Dans les grands débats politiques (à l’APN, au Sénat,…), la notion de service public est rarement abordée sous l’angle de la bonne gouvernance et de la gouvernance locale. Les médias lourds publics n’ont pas la marge de manœuvre nécessaire pour aborder les dysfonctionnements des services publics préjudiciables aux populations. Lorsqu’ils abordent le sujet, avec le retard habituel bien entendu, c’est que le phénomène a généralement a fini par prendre une dimension de catastrophe nationale et même d’affaire d’Etat (grandes inondations de Bab El Oued et de Ghardaïa, par exemple). La seule fenêtre qui reste aux populations, particulièrement de l’Algérie profonde, pour faire porter l’information et les réclamations au niveau des responsables élus ou administratifs c’est la presse écrite. C’est actuellement le seul canal qui s’intéresse à l’information de proximité. Certains organes en font même leur raison d’exister.

Même les campagnes électorales ne constituent guère des tribunes idéales pour le débat sur les services publics locaux. Les candidats-harangueurs aux postes de maires ou de députés sont plus emballés par sujets plus généraux qui ne les engagent pratiquement en rien. Or, la conception de l’État à travers l’administration publique et à travers aussi les mandats confiés aux élus ne peut ni cohérente ni complète si la relation administration/administrés et gouvernants/gouvernés ne se fonde pas sur une prestation satisfaisante de la qualité des services publics, une qualité censée être à la hauteur des moyens et des ambitions du pays en matière de développement et d’indices de développement humains (IDH).

- - - - -

Consignes -
**a)** Pourriez-vous recopier le texte sur les services publics, de « Même les campagnes » à « développement humains (IDH). » ?
**b)** Pouvez-vous poursuivre le texte sur les services publics après sa dernière phrase ?

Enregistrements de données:
- - - - -

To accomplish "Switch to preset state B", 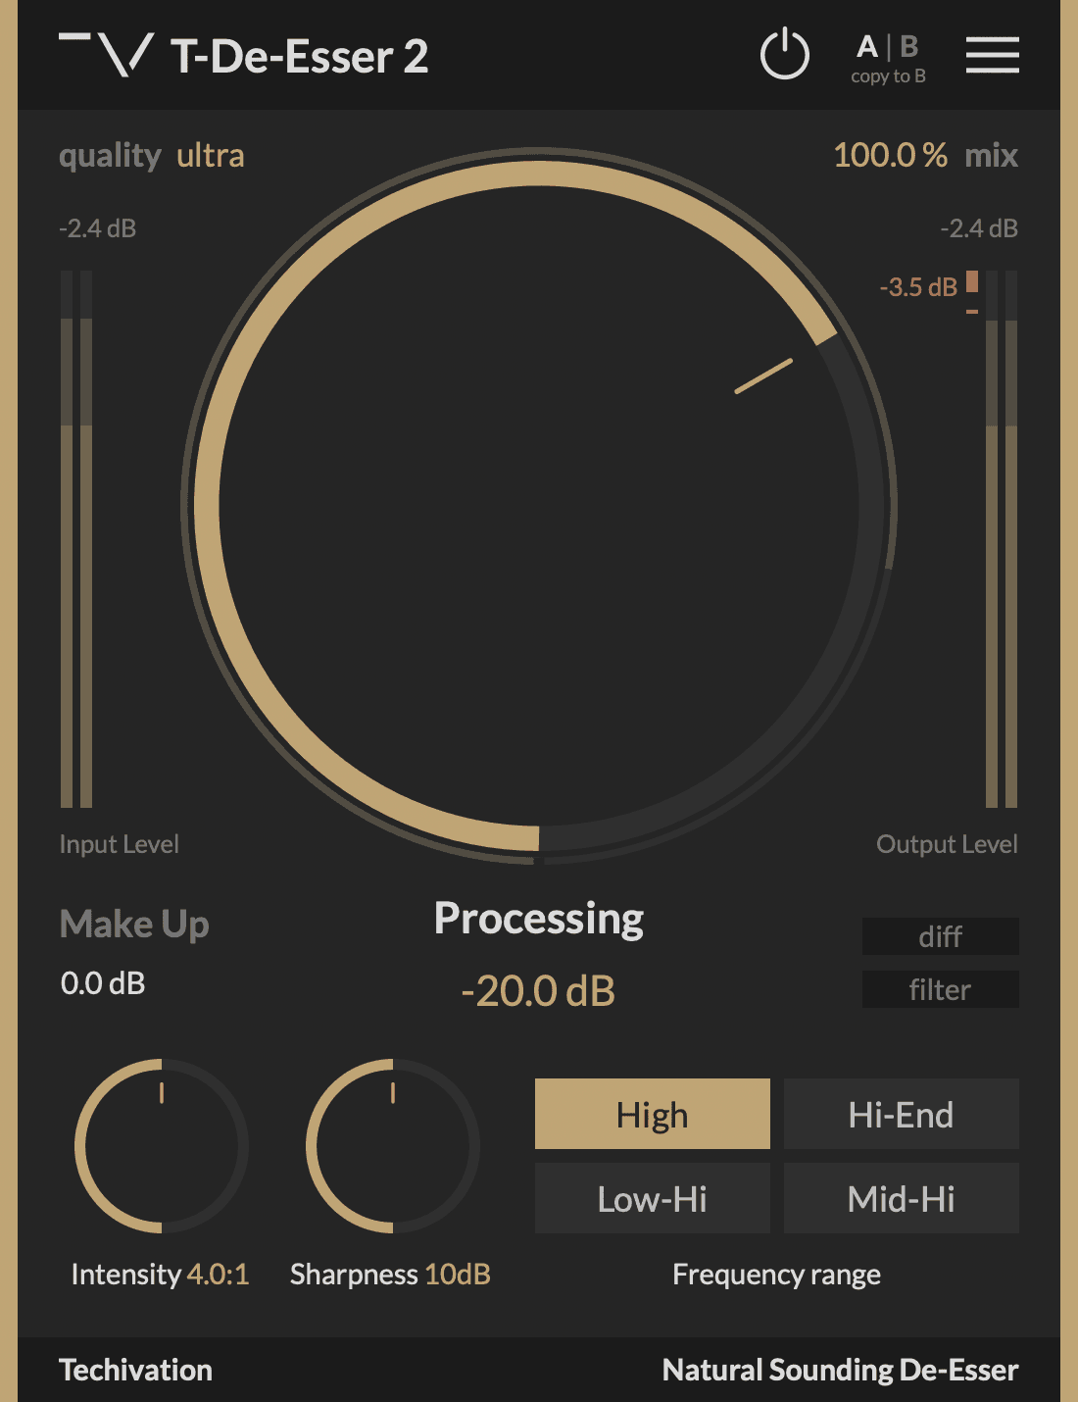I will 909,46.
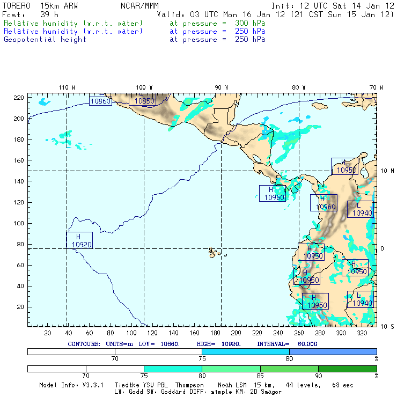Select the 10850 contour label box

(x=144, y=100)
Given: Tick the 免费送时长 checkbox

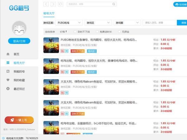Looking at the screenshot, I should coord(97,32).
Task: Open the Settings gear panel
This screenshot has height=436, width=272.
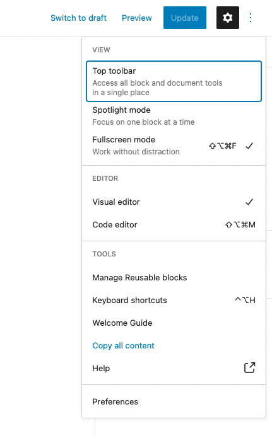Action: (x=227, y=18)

- - - - -

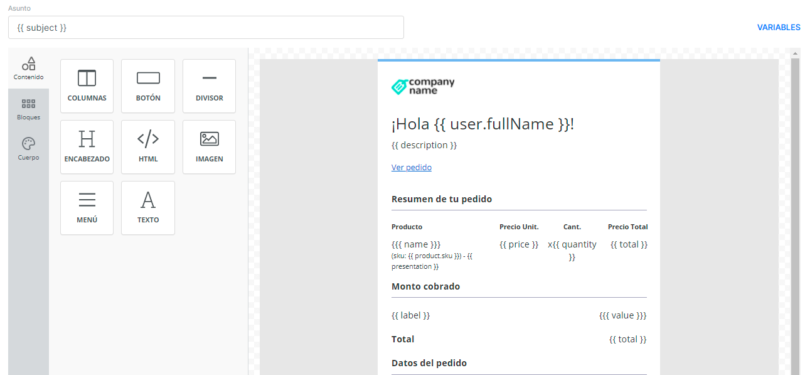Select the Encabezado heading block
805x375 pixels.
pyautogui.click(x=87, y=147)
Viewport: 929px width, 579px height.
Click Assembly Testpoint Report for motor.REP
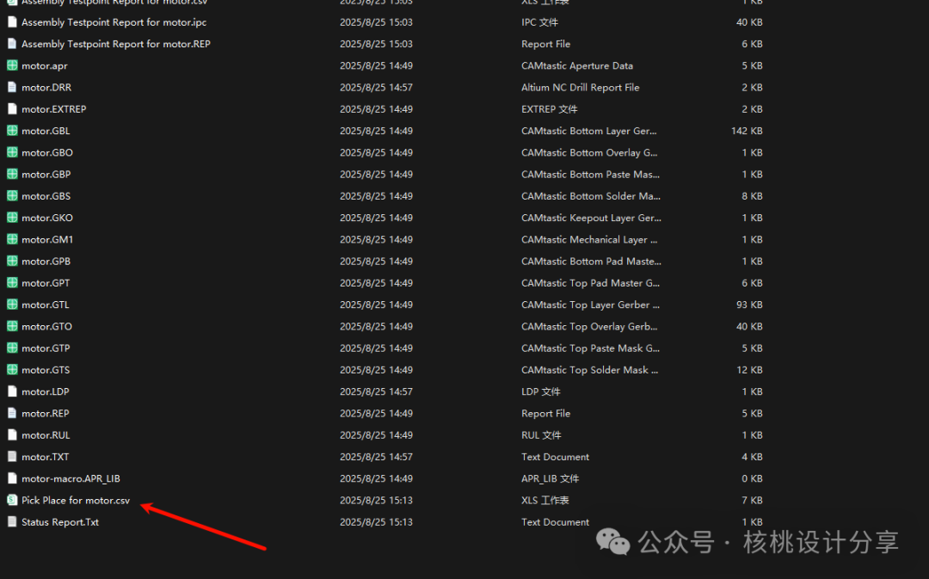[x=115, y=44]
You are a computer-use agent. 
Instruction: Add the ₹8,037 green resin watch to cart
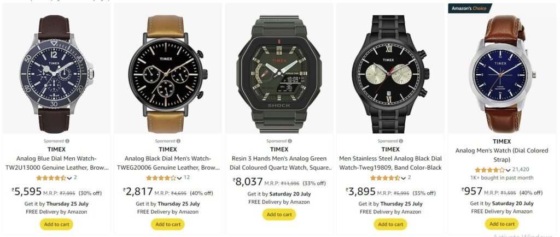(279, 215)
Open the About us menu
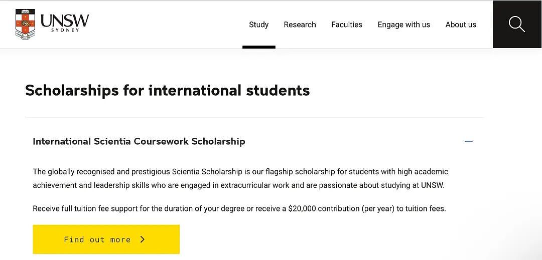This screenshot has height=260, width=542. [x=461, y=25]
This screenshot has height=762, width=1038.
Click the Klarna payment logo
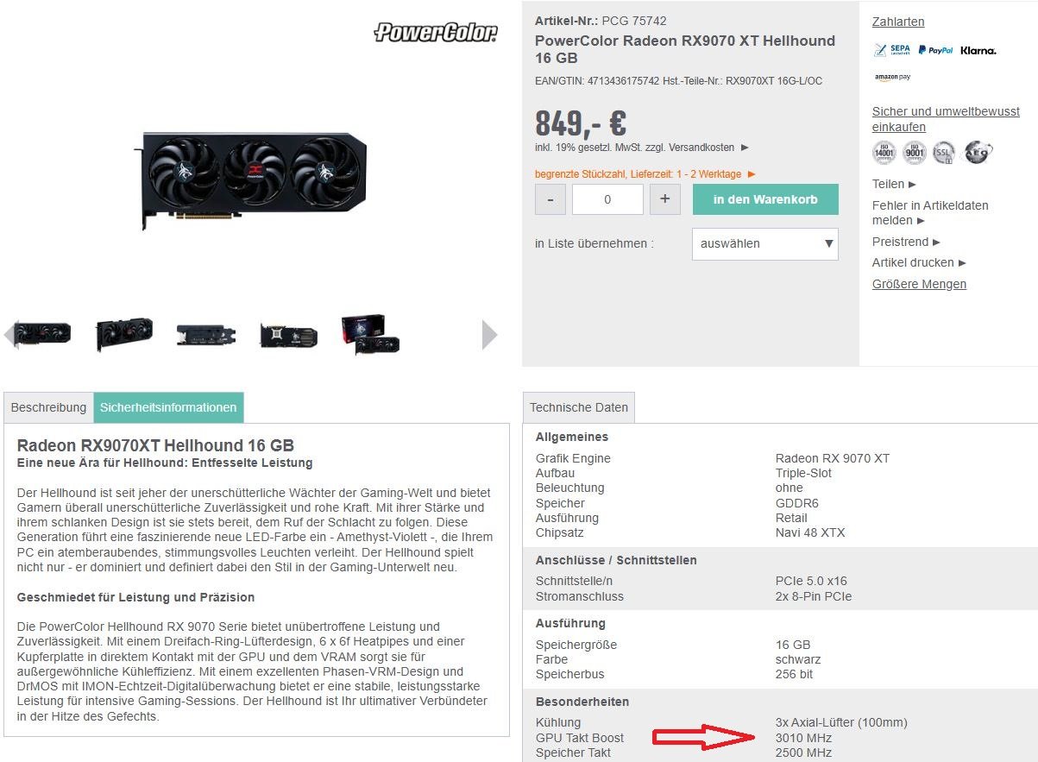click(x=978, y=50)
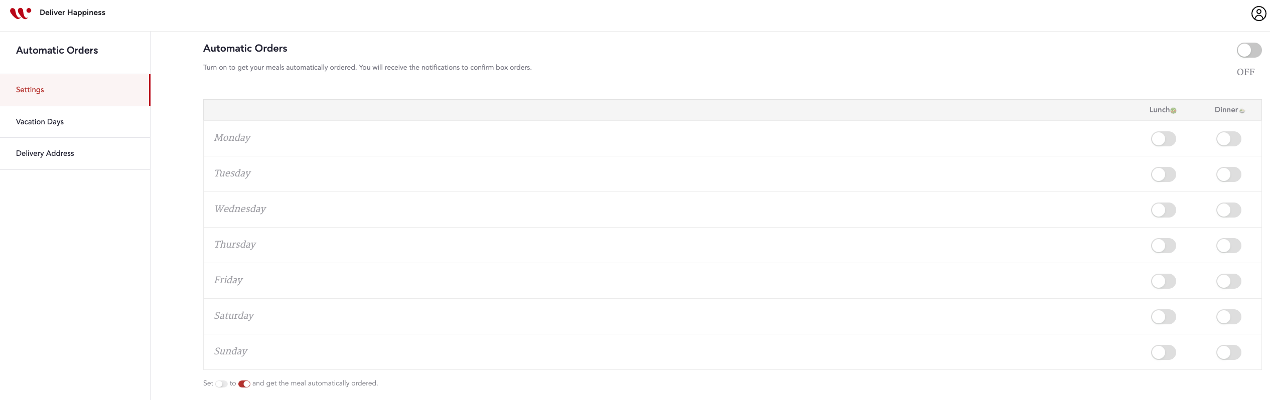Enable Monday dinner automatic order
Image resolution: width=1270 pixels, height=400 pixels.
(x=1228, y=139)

- - - - -

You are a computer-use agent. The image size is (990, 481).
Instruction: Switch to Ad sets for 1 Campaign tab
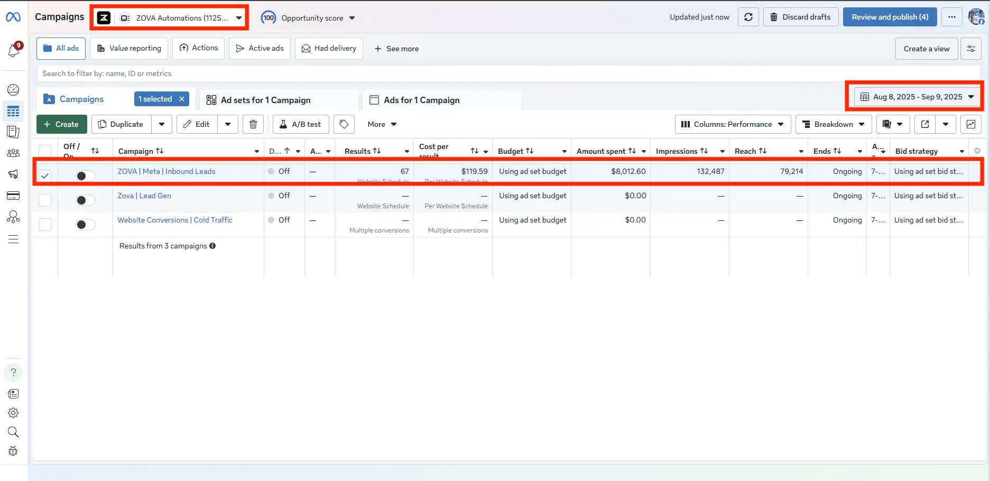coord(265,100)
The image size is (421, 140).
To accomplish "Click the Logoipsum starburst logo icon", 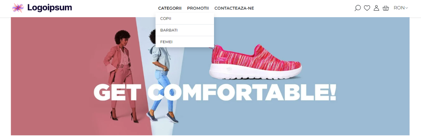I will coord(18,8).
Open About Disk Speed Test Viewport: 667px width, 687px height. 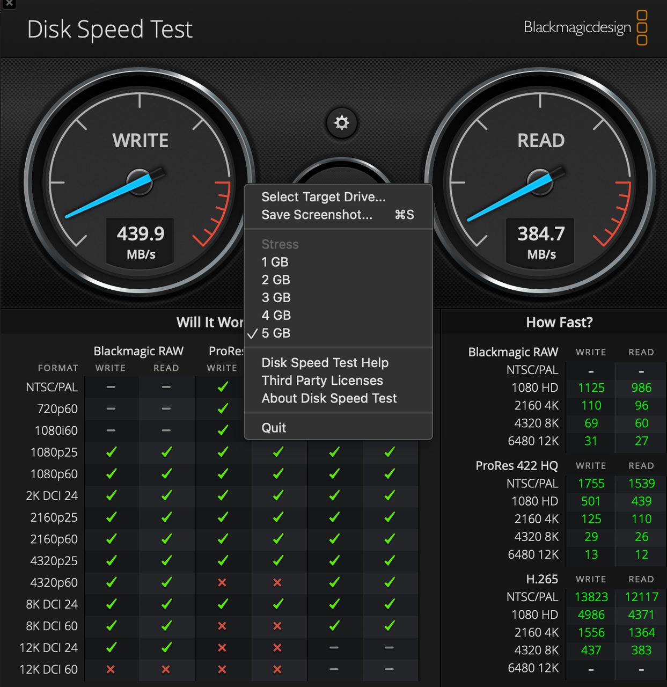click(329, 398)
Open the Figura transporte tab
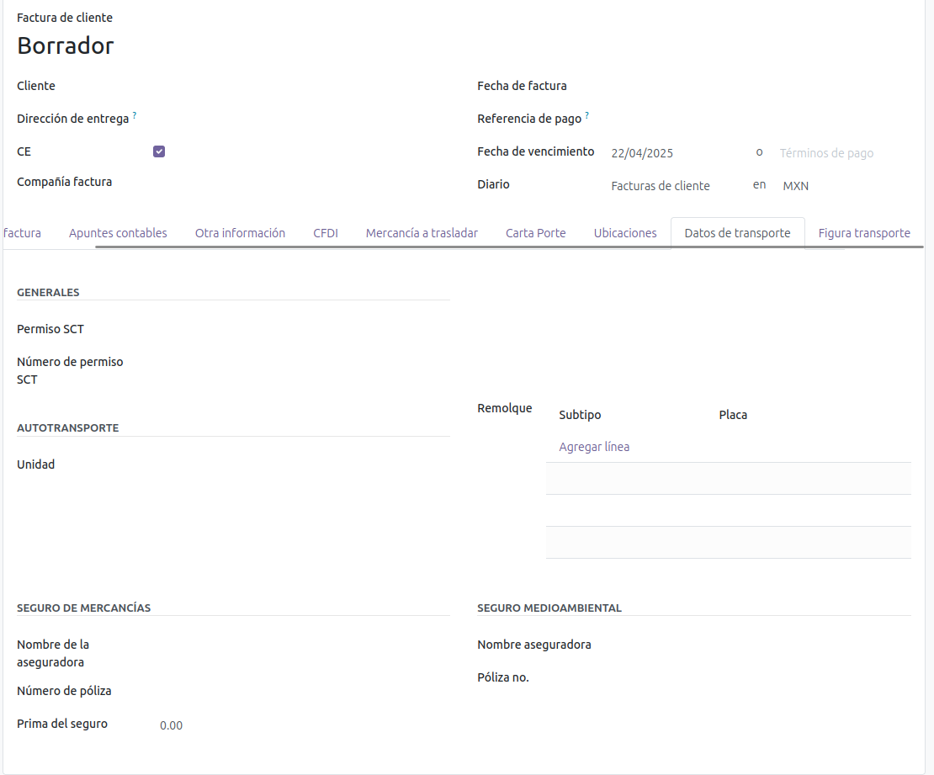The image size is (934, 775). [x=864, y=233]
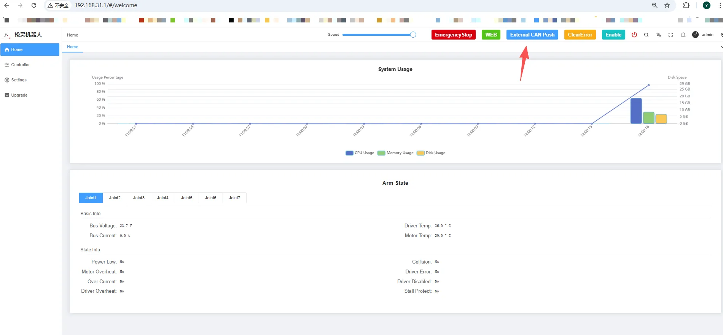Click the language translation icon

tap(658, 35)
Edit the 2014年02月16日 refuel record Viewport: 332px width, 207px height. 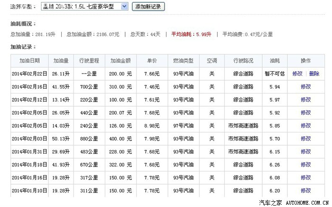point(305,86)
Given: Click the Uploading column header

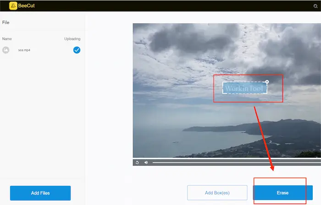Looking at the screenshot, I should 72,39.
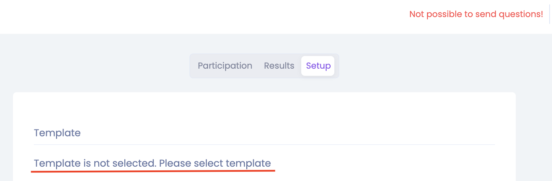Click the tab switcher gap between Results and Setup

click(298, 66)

- - - - -

Réponses fournies -
**a)**
Même les campagnes électorales ne constituent guère des tribunes idéales pour le débat sur les services publics locaux. Les candidats-harangueurs aux postes de maires ou de députés sont plus emballés par sujets plus généraux qui ne les engagent pratiquement en rien. Or, la conception de l’État à travers l’administration publique et à travers aussi les mandats confiés aux élus ne peut ni cohérente ni complète si la relation administration/administrés et gouvernants/gouvernés ne se fonde pas sur une prestation satisfaisante de la qualité des services publics, une qualité censée être à la hauteur des moyens et des ambitions du pays en matière de développement et d’indices de développement humains (IDH).

**b)**
Les conditions d’un nouvel essor

Les investissements consentis par la collectivité nationale au cours des dix dernières années sur le plan des infrastructures de base et des équipements publics supposent des prestations de service diversifiées et de grande qualité. Malheureusement, ce n’est pas souvent le cas. Lorsque les grands barrages sont remplis d’eau et les conduits installées vers les consommateurs en ville ou dans la campagne, le citoyen est censé recevoir l’eau dans le robinet au rythme décidé par l’Algérienne des eaux (ADE). Cependant, de grandes perturbations, qui vont jusqu’à la coupure pendant plusieurs semaines en été affectent la distribution de l’eau potable, sans parler de la potabilité même de cette eau qui, parfois, est remise e cause dans certaines localités. Les fuites d’eau ne se comptent plus. Elles avoisinent 40 % du volume lâché dans les réseaux. Une véritable saignée pour un produit soutenu par l’Etat.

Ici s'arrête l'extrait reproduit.